Task item
In the records below, find the line containing "Where should I", then copy that line and all lines after it, exactly, omitting every picture.

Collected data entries
------------------------------
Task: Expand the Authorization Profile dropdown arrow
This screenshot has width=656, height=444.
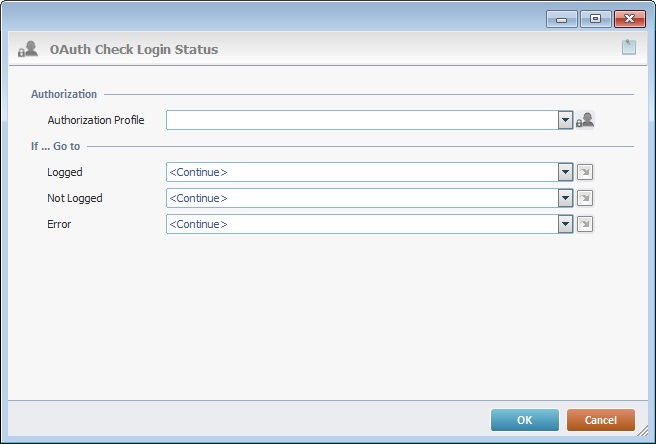Action: 565,120
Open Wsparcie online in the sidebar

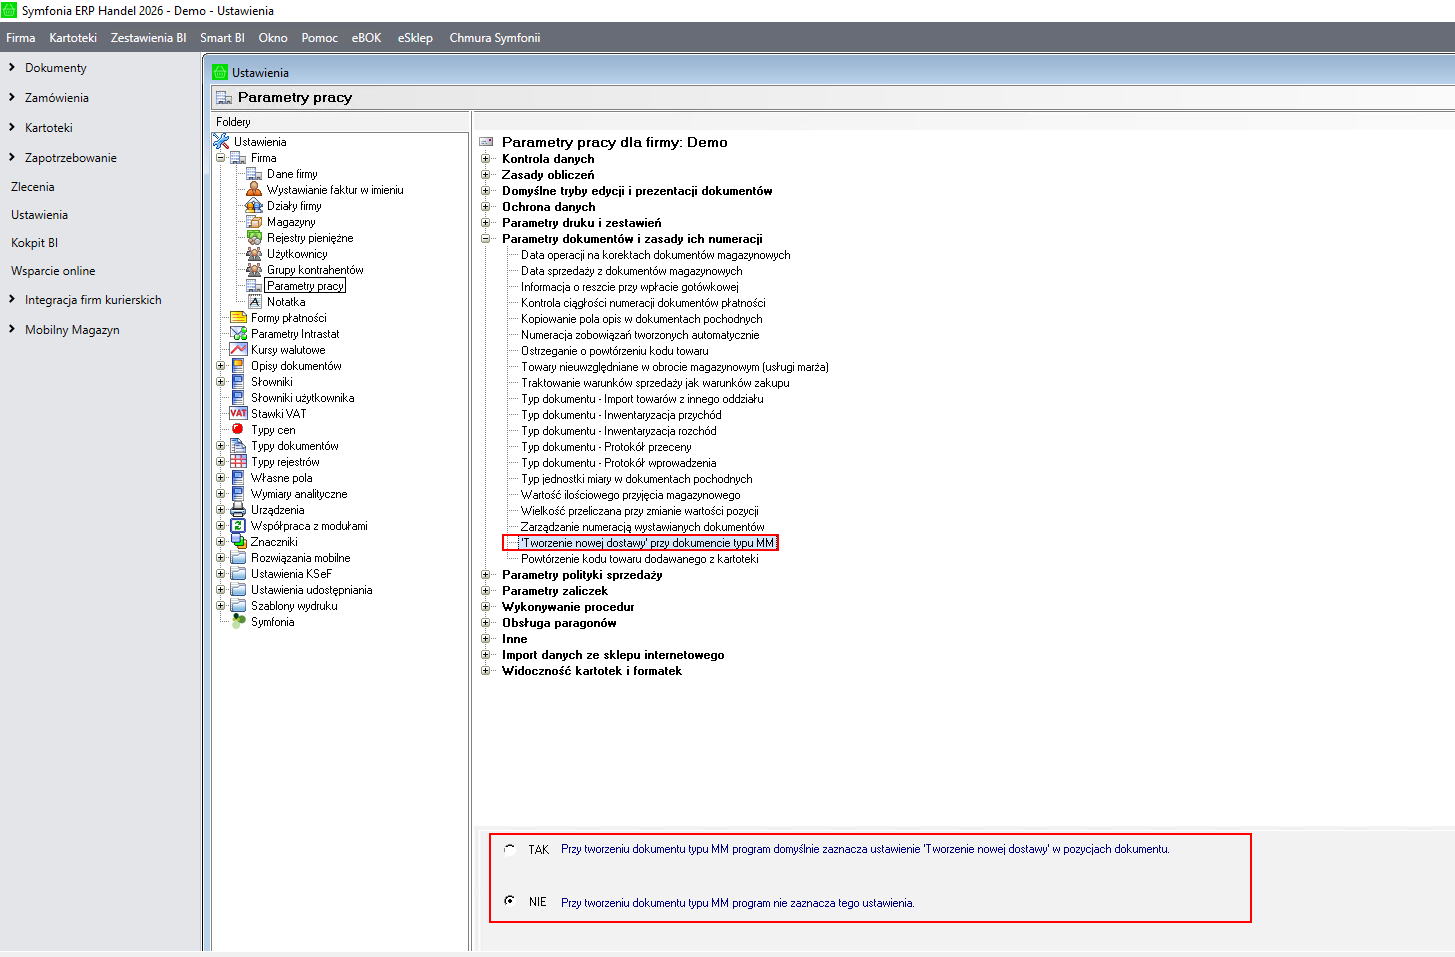pyautogui.click(x=53, y=271)
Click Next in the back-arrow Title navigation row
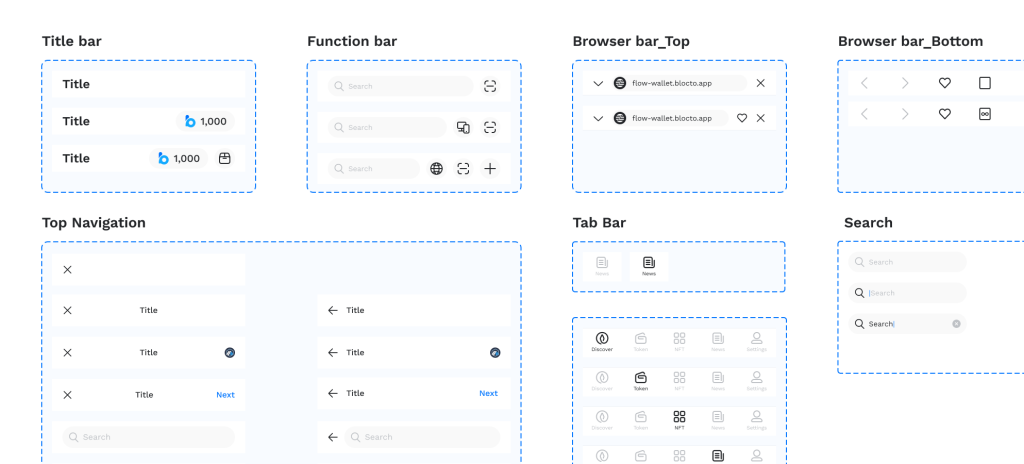 [488, 394]
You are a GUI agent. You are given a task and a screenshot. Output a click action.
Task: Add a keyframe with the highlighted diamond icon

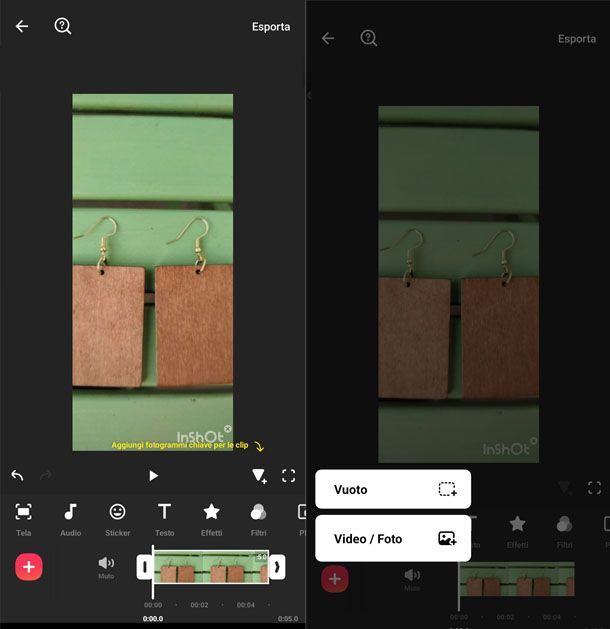click(259, 476)
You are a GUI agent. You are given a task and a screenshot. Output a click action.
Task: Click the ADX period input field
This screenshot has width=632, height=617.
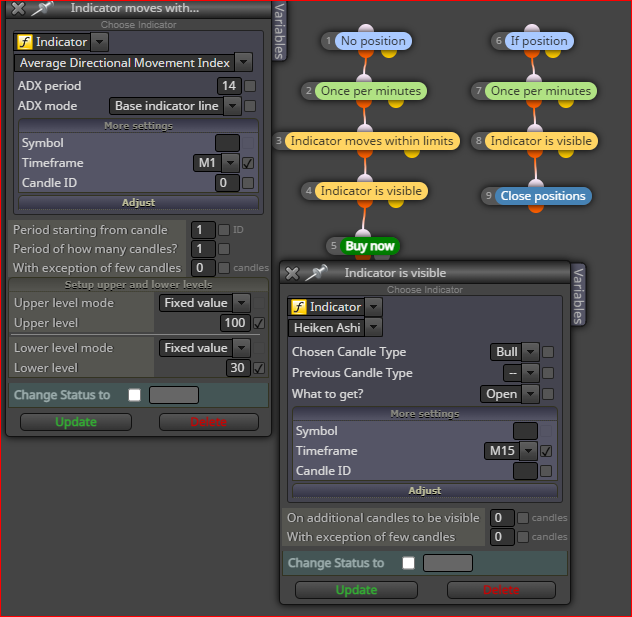click(x=229, y=86)
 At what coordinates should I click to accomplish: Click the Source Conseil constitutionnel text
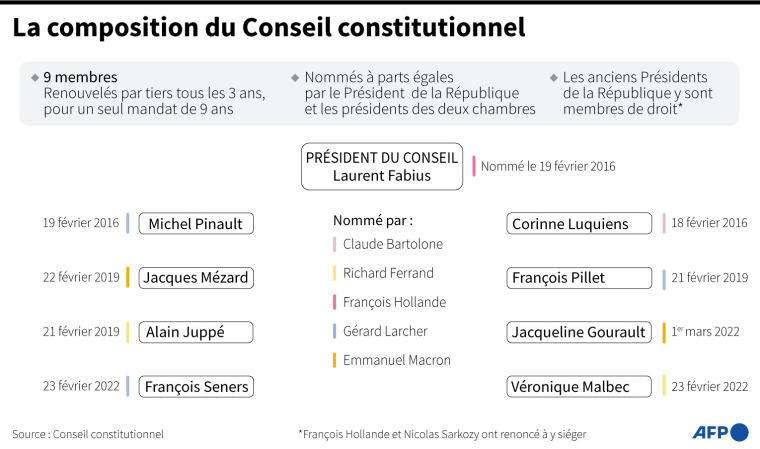[x=88, y=434]
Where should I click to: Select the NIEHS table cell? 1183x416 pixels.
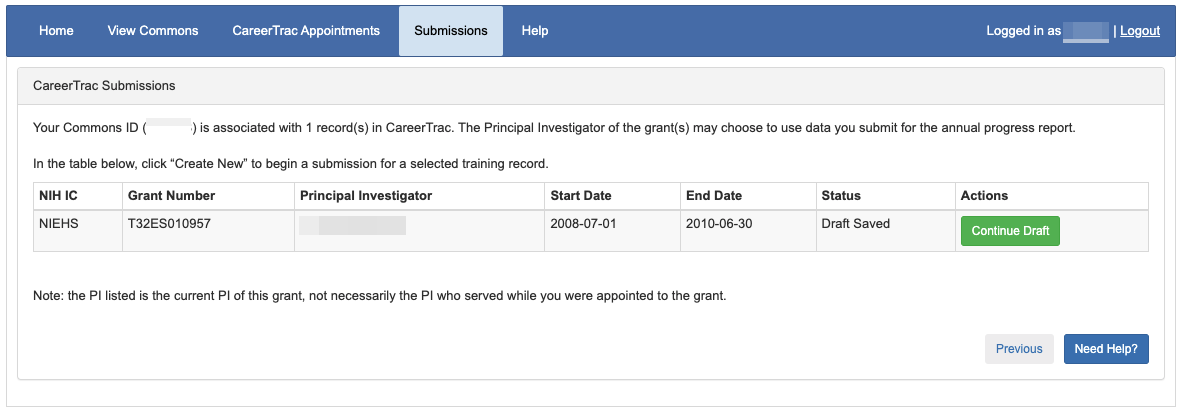(59, 224)
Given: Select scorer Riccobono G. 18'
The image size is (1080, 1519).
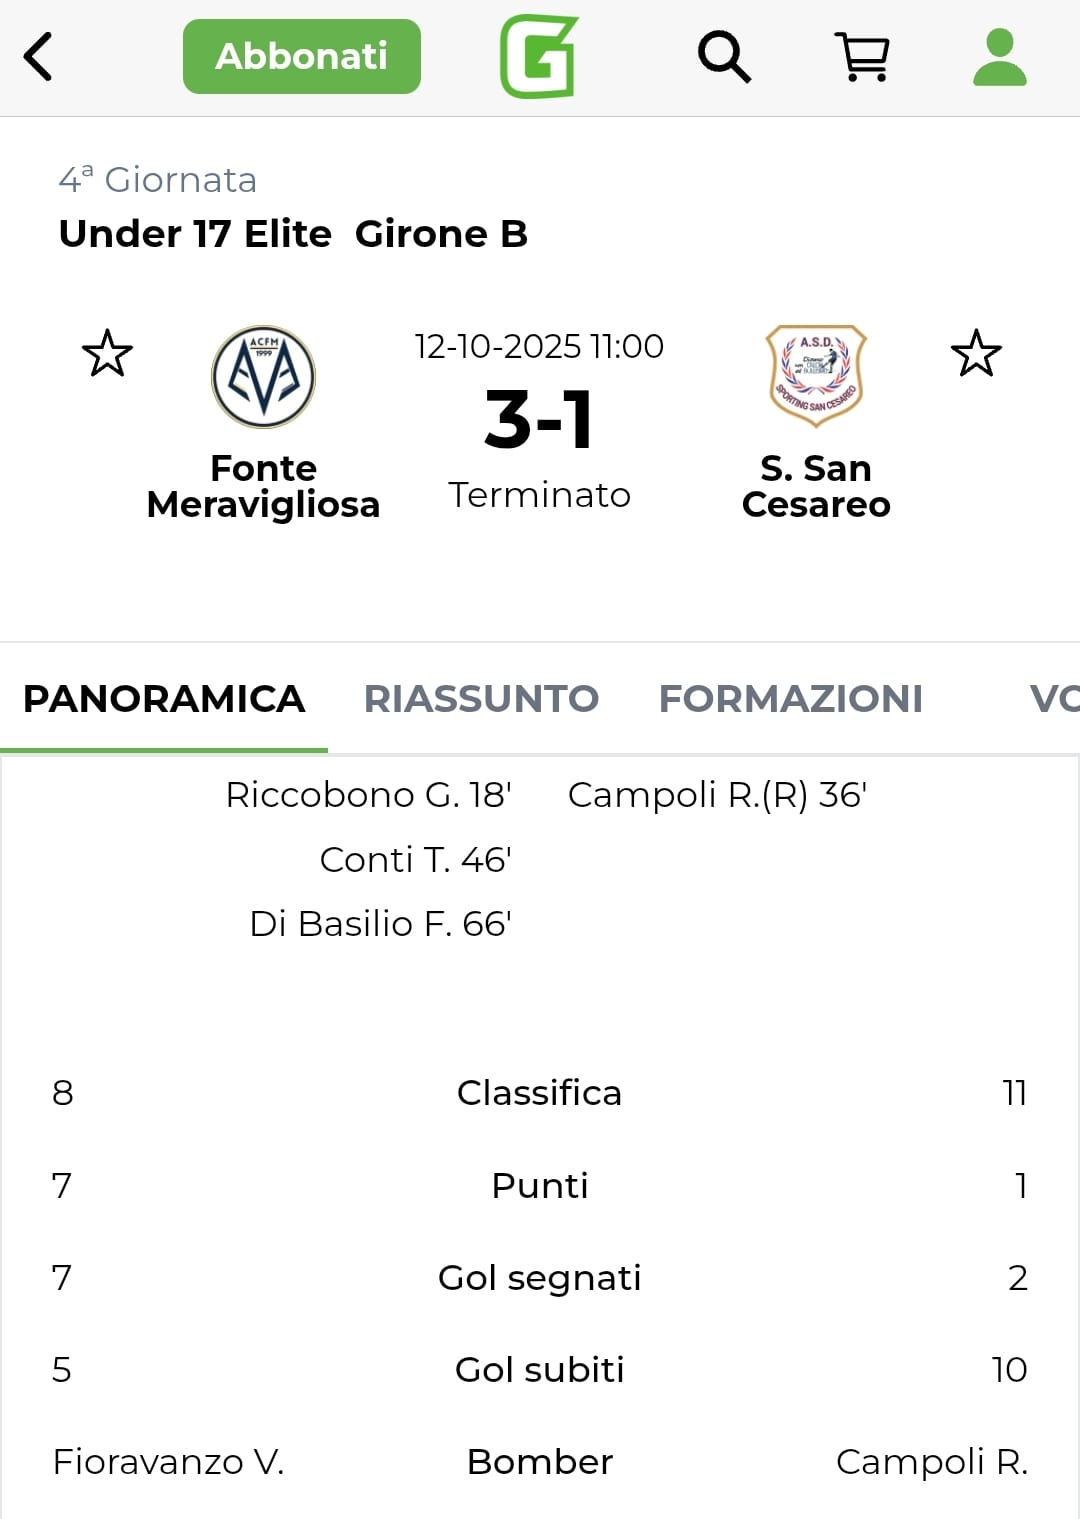Looking at the screenshot, I should (x=368, y=795).
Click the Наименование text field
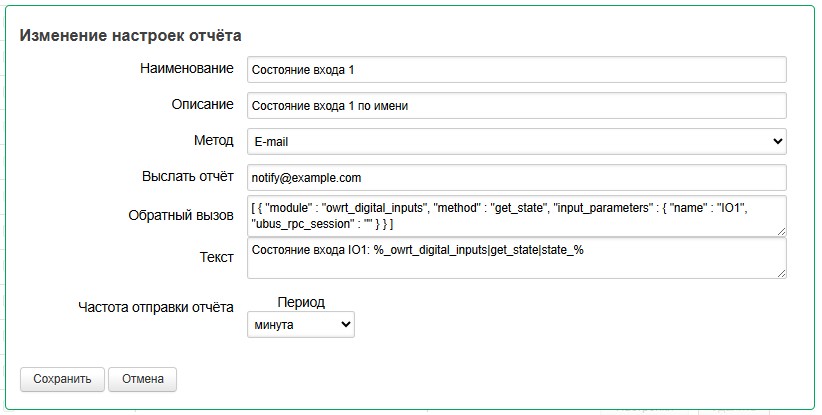Viewport: 822px width, 415px height. [x=516, y=70]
------------------------------
Result of the exercise
Where should I click to: Select the NIEHS table cell? 1183x416 pixels.
(59, 224)
Given: Select scorer Riccobono G. 18'
The image size is (1080, 1519).
Looking at the screenshot, I should (x=368, y=795).
Click the Наименование text field
Viewport: 822px width, 415px height. [x=516, y=70]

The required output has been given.